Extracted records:
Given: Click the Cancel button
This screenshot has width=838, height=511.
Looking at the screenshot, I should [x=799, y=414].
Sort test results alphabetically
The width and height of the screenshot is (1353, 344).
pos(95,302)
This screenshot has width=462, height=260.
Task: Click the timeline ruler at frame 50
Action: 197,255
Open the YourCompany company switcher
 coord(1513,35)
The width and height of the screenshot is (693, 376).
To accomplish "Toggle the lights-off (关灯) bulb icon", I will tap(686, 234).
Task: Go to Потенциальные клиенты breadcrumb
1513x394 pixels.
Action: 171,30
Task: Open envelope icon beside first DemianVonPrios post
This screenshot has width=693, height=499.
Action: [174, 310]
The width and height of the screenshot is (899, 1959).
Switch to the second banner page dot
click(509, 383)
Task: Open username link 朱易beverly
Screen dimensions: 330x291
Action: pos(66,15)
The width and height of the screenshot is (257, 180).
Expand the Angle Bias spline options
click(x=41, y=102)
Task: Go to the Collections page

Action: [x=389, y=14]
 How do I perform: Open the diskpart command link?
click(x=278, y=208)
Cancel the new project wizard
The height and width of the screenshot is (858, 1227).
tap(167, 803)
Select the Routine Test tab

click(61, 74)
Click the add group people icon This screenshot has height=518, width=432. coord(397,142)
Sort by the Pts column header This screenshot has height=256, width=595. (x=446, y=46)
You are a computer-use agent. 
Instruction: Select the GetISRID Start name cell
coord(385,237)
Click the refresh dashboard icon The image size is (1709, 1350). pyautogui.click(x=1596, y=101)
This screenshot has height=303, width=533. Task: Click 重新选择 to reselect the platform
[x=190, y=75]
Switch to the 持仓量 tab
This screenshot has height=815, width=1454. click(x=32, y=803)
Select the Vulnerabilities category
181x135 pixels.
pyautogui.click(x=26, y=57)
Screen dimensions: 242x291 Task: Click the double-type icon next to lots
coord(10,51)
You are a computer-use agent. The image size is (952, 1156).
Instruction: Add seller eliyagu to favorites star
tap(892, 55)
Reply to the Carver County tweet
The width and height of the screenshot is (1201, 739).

What this task involves: Each entry is to be returned in full, character for character.

Solved problem:
Given: Click the Cancel button
This screenshot has width=838, height=511.
Looking at the screenshot, I should [x=799, y=414].
Sort test results alphabetically
The width and height of the screenshot is (1353, 344).
pos(95,302)
This screenshot has width=462, height=260.
Task: Click the timeline ruler at frame 50
Action: 197,255
Open the YourCompany company switcher
 coord(1513,35)
The width and height of the screenshot is (693, 376).
To accomplish "Toggle the lights-off (关灯) bulb icon", I will tap(686, 234).
Task: Go to Потенциальные клиенты breadcrumb
1513x394 pixels.
Action: 171,30
Task: Open envelope icon beside first DemianVonPrios post
This screenshot has width=693, height=499.
Action: [174, 310]
The width and height of the screenshot is (899, 1959).
Switch to the second banner page dot
click(509, 383)
Task: Open username link 朱易beverly
Screen dimensions: 330x291
Action: pos(66,15)
The width and height of the screenshot is (257, 180).
Expand the Angle Bias spline options
click(x=41, y=102)
Task: Go to the Collections page

Action: [x=389, y=14]
 How do I perform: Open the diskpart command link?
click(x=278, y=208)
Cancel the new project wizard
The height and width of the screenshot is (858, 1227).
tap(167, 803)
Select the Routine Test tab

click(61, 74)
Click the add group people icon This screenshot has height=518, width=432. coord(397,142)
Sort by the Pts column header This screenshot has height=256, width=595. (x=446, y=46)
You are a computer-use agent. 
Instruction: Select the GetISRID Start name cell
coord(385,237)
Click the refresh dashboard icon The image size is (1709, 1350). pyautogui.click(x=1596, y=101)
This screenshot has height=303, width=533. Task: Click 重新选择 to reselect the platform
[x=190, y=75]
Switch to the 持仓量 tab
This screenshot has height=815, width=1454. click(x=32, y=803)
Select the Vulnerabilities category
181x135 pixels.
pyautogui.click(x=26, y=57)
Screen dimensions: 242x291 Task: Click the double-type icon next to lots
coord(10,51)
You are a computer-use agent. The image size is (952, 1156).
Instruction: Add seller eliyagu to favorites star
tap(892, 55)
Reply to the Carver County tweet
The width and height of the screenshot is (1201, 739).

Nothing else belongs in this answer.